Suffering is an emotional response to adverse situations. Sure animals experience pain and they are hardwired to experience a sort of fear in order to save their lives. But they don’t experience abject suffering like humans do. One must be self aware and aware of other’s situations to experience suffering.

Do I propose that we therefore should be able to mistreat animals at will because they can’t suffer like we do? Of course not. Mistreating animals is still wrong because it coarsens us. In this way what it does to animals is immaterial, of course. Still the constant mistreatment of animals causes humanity to have less sympathy for life itself and that lack of sympathy eventually impinges on humanity not just animals. We shouldn’t abuse animals because it’s bad for our mental and eventually physical health.

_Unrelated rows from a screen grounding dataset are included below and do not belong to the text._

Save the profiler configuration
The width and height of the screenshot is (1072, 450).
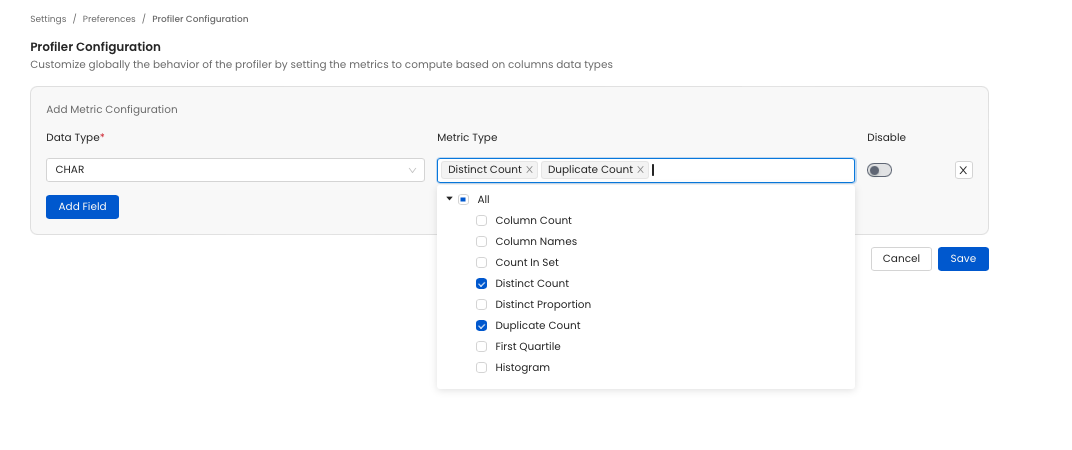click(x=963, y=259)
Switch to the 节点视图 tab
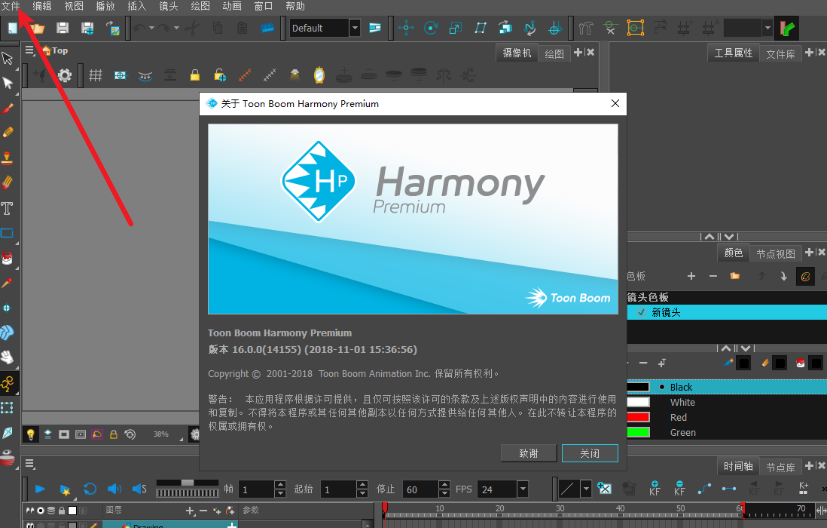Viewport: 827px width, 528px height. (x=776, y=254)
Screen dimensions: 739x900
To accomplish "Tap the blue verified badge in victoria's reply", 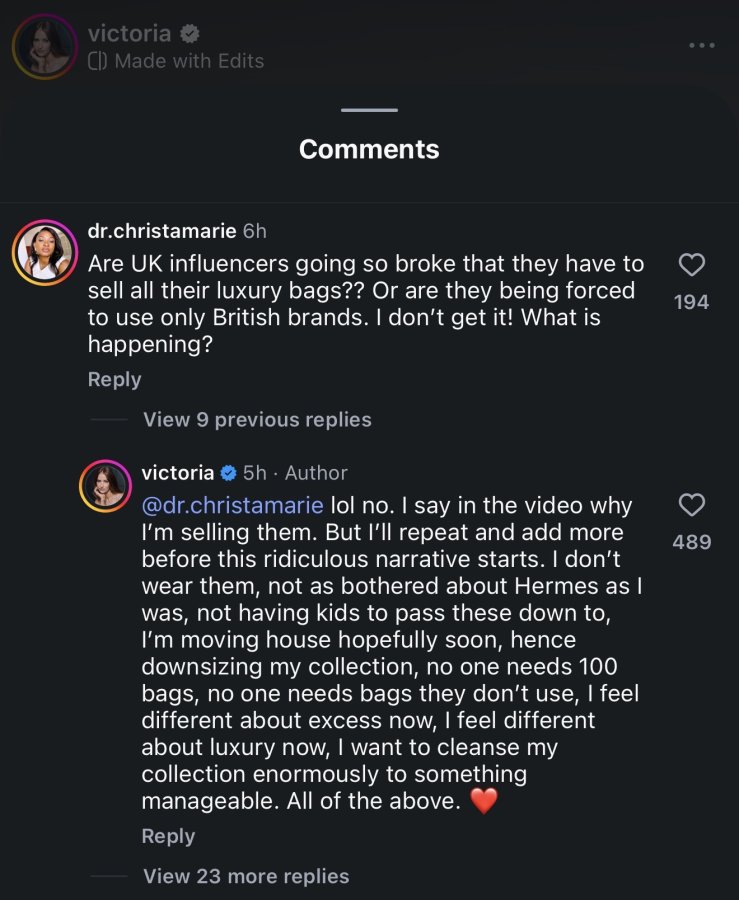I will 228,473.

In the end professor McMahan’s entire concept is yet another nihilistic attempt to place animals on the same level with humanity and that necessarily lowers man to the level of beasts making of him no better than an insect, a fish, or a dog. This devaluing of mankind coarsens our view of the sanctity of human life and opens the door to any sort of mucking about with us, as well as the animal kingdom.

The truth is that if man is no better than an animal, if he has no higher claim on life than a bird, then what prevents scientists from, say, jiggering our genetic code to make new types of men? Worse, what prevents people from killing other people to prevent their suffering like this professor wants to do to animals?

In the end the concept of “good stewardship” is at issue here. We must be good stewards of the earth and the animal kingdom because we are higher beings over denizens of those realms. Being a good steward is what is good for us because it enriches our lives and makes of us better people. We are not good stewards because it’s good for animals. We are good stewards for our own sake and that is all that really matters. You see, without humans on earth there is no need to worry about the “suffering” that McMahan is all torn up over. Certainly no dog, no goat, no tiger, or antelope ever came up to him and engaged him in a conversation of their suffering. His whole concept is human-based emotion and has no parallel in the animal kingdom.

The whole argument is merely a mask for radical animal rights activism and that, when all is taken into account, is an anti-human ideology. But then again, he is a college professor.